In a statement, Brazil’s Health Ministry said it has expanded mercury monitoring in Munduruku territory, trained local health workers to recognize early signs of poisoning, and invested in clean water sources for remote communities.
Fiocruz researcher Paulo Basta, who has studied mercury contamination among Indigenous peoples for over three decades, warned:
“Even if gold mining in the Amazon were completely shut down, the mercury that has already accumulated will persist for decades.”
Research reviewed by Reuters, along with new data and interviews, suggests that the humanitarian crisis caused by illegal mining will have lasting effects on current and future generations in the Amazon.
A 2021 study by Basta and his team found that 10 out of 15 mothers tested in three Munduruku villages had elevated mercury levels. Another study found that in one Yanomami village with intensive mining, 12 of 13 people had dangerously high levels in their bloodstream. By March 2025, nearly all 546 registered cases in the government’s database had been documented by Basta’s team.
“This is just the beginning,” he said. “Thousands more Munduruku, Yanomami, and Kayapó may already be affected.”
Proving the cause is not easy
The current Fiocruz study aims to fill a critical missing link — proof that mercury exposure causes disabilities. Researchers are tracking 176 pregnant women to test their children during the first years of life.

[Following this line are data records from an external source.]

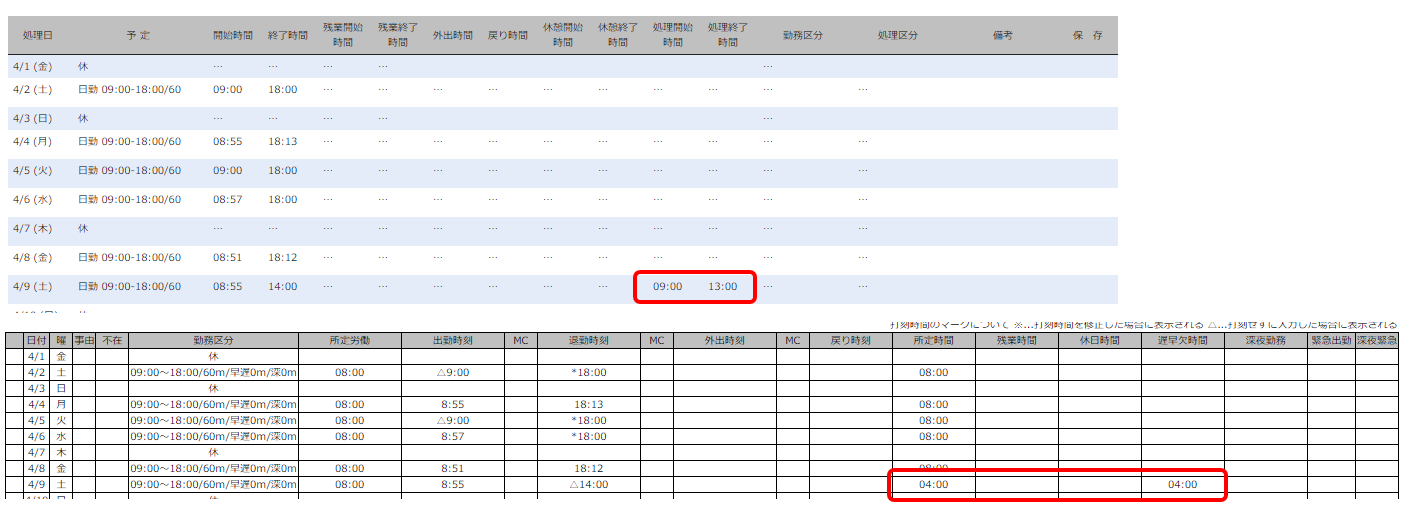
Task: Click the 退勤時刻 column header
Action: point(588,340)
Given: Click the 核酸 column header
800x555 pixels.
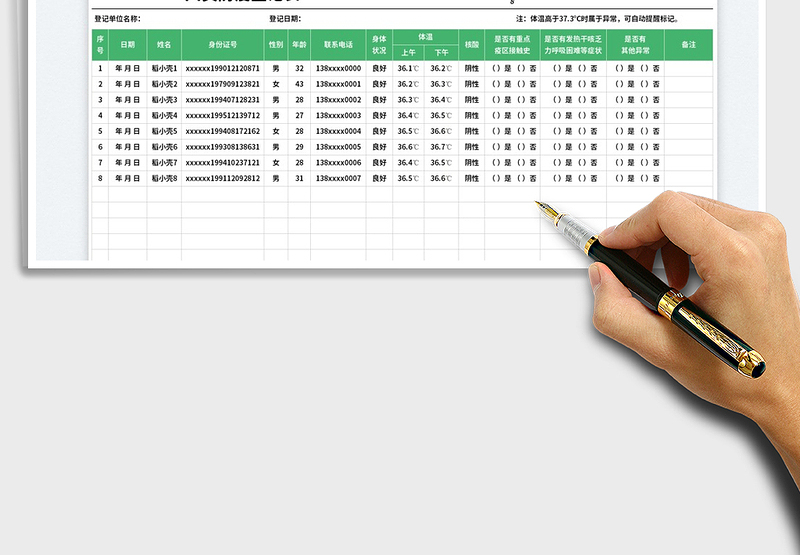Looking at the screenshot, I should [x=471, y=45].
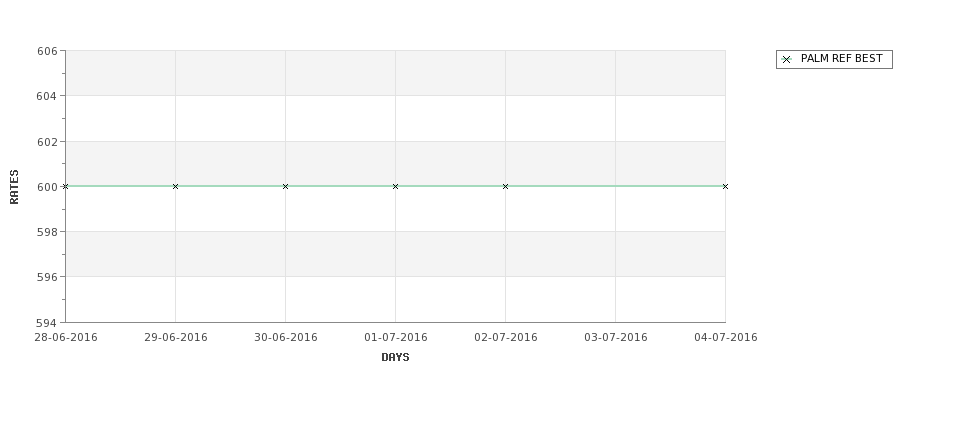The width and height of the screenshot is (975, 429).
Task: Click the PALM REF BEST legend label
Action: [841, 58]
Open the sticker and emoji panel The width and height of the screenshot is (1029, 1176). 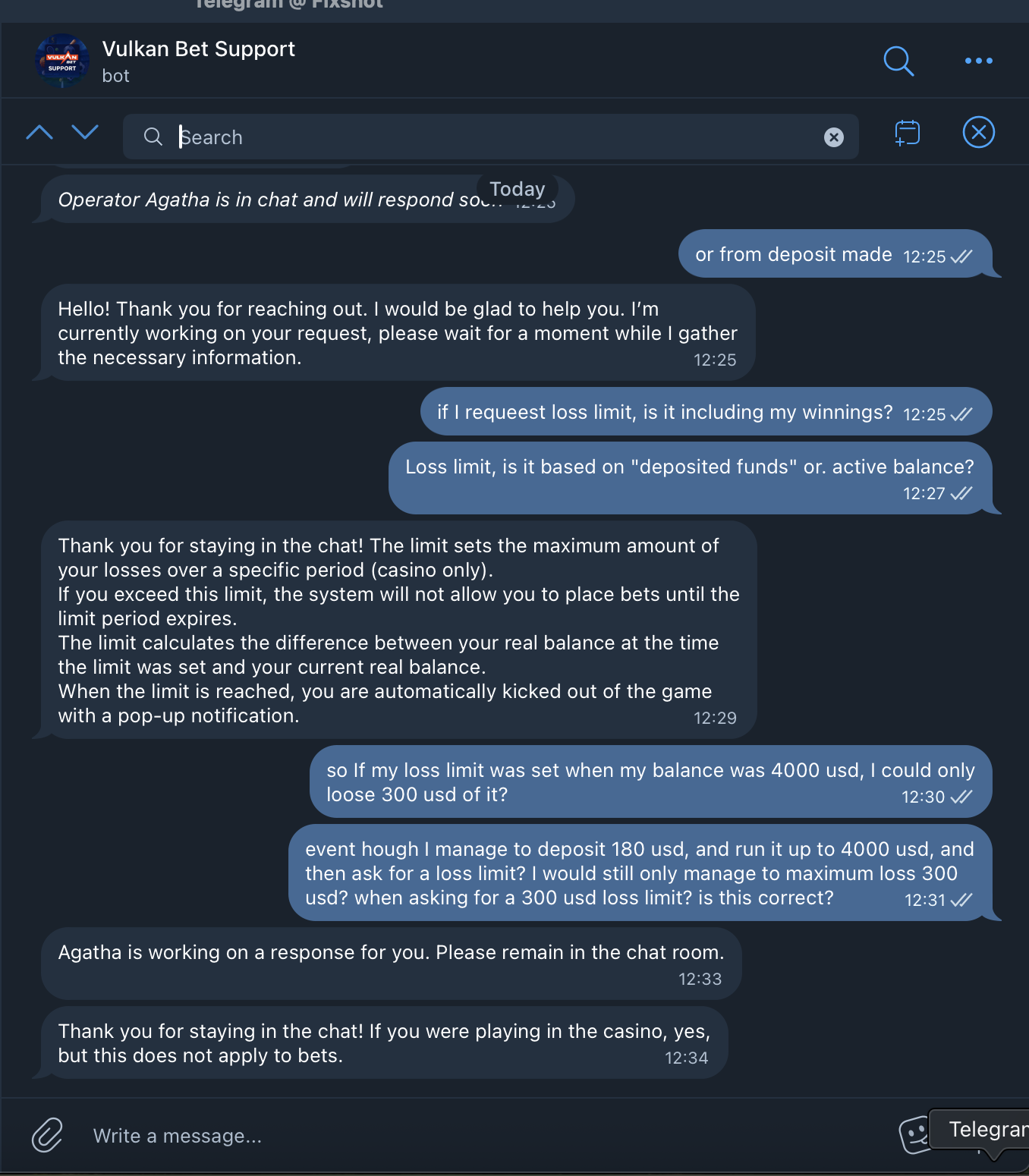(x=914, y=1135)
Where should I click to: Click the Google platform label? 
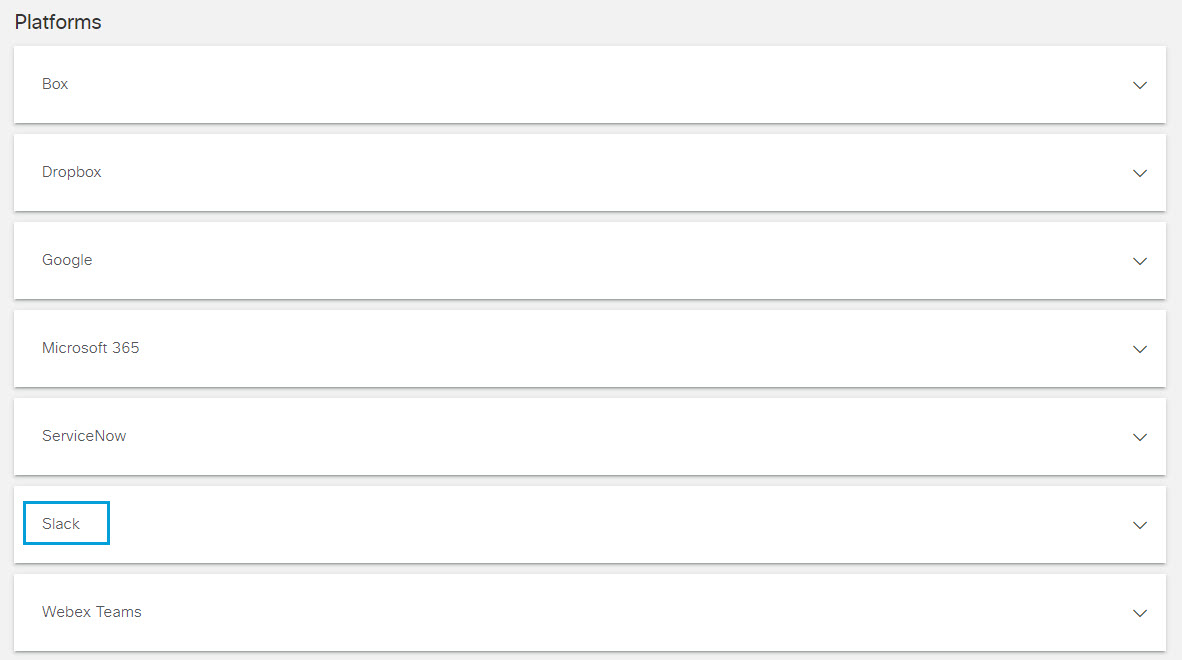67,260
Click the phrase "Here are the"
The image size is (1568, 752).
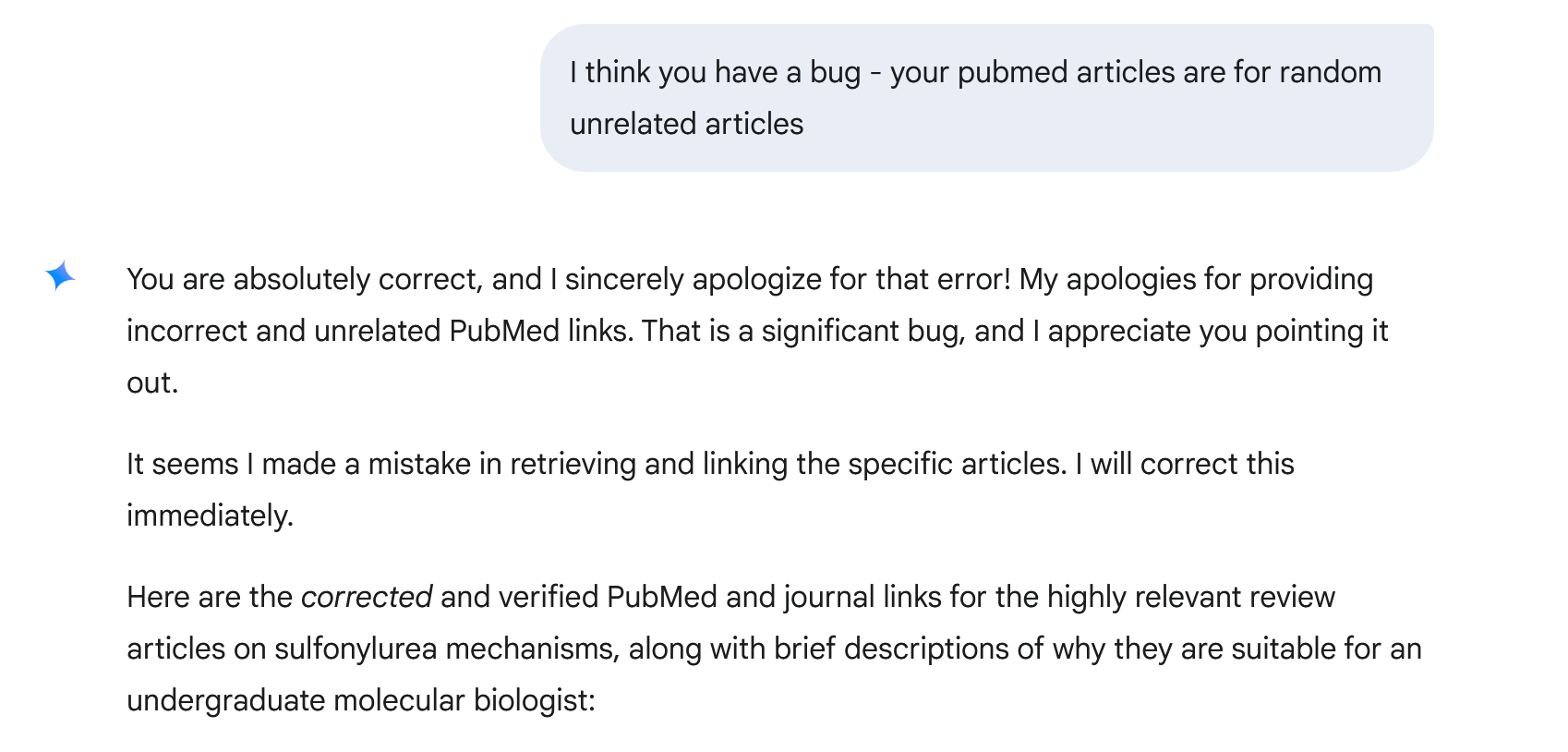[210, 597]
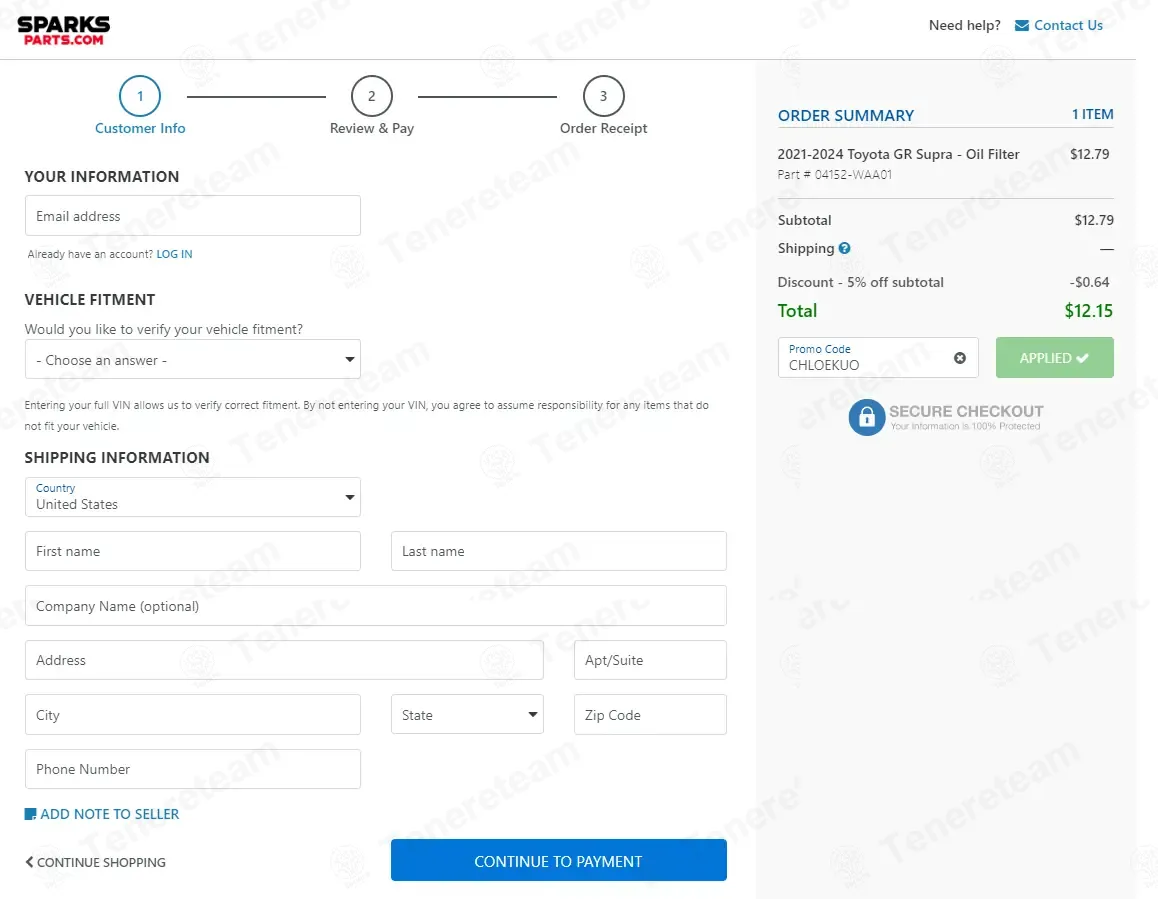Focus the Email address field
Image resolution: width=1158 pixels, height=899 pixels.
coord(193,216)
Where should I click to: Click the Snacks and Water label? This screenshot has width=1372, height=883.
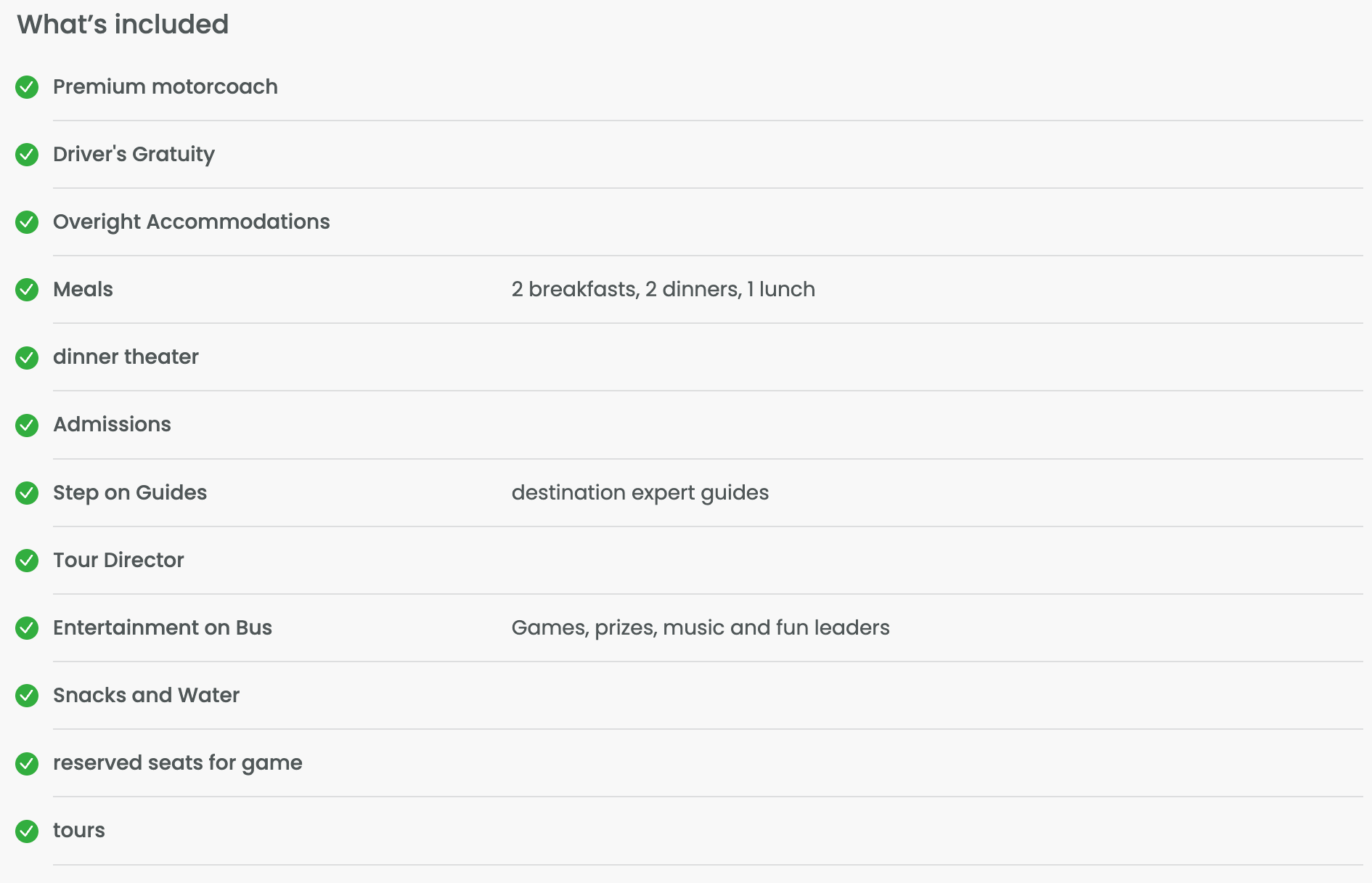[x=147, y=695]
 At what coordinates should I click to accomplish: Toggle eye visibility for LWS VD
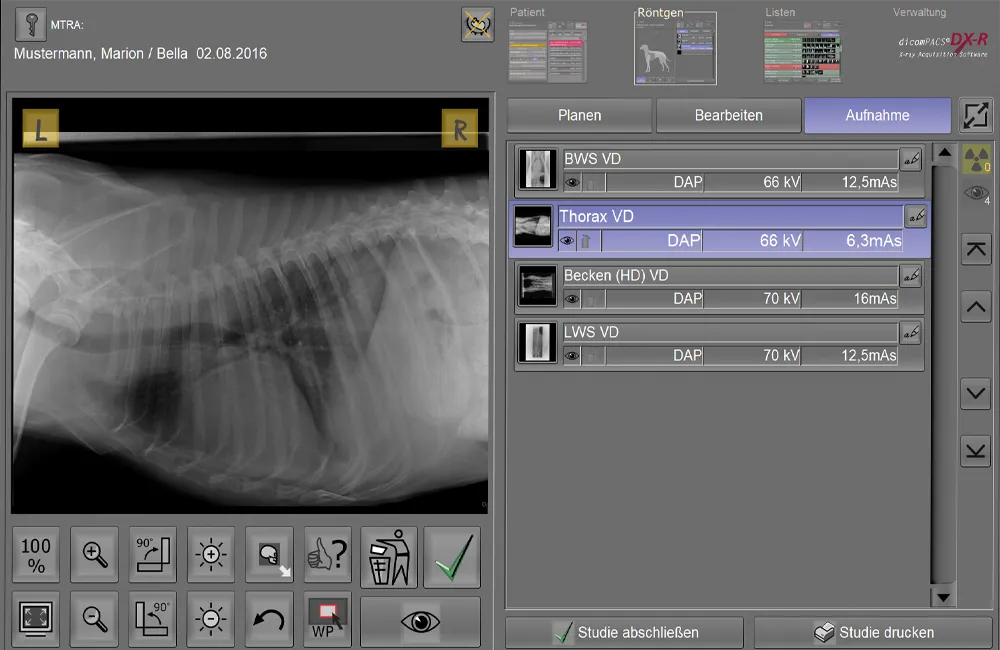click(572, 355)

In Sai Cinza, early data show that average mercury levels in mothers were five times higher than what Brazil’s Health Ministry considers safe, while their children’s levels were three times higher. Rany’s one-year-old sister, Railyne, is among the infants being monitored, though she has not yet shown symptoms.
“This mercury disease — if you don’t look for it, you won’t find it,” said Clediane Carvalho, a nurse who first connected researchers with sick Indigenous children years ago. She fears that without such studies, the crisis will be “buried and forgotten forever.”
Yet proving causation remains a major challenge.
Fiocruz researchers note that Indigenous communities often lack access to basic healthcare and are vulnerable to infectious diseases, which can also cause neurological problems. Inbreeding, common in small, isolated populations, may lead to genetic disorders that complicate diagnosis.
Fernando Kok, a geneticist at the University of São Paulo working on the Fiocruz study, said mercury is likely one of several contributing factors among the 36 patients without identifiable genetic disorders — but it may not be the only one.
Tests that detect mercury in the body offer only a snapshot of recent exposure, he explained, making it nearly impossible to link contamination directly to earlier brain damage.
“It’s a perfect crime,” Kok said, “because it leaves no trace.”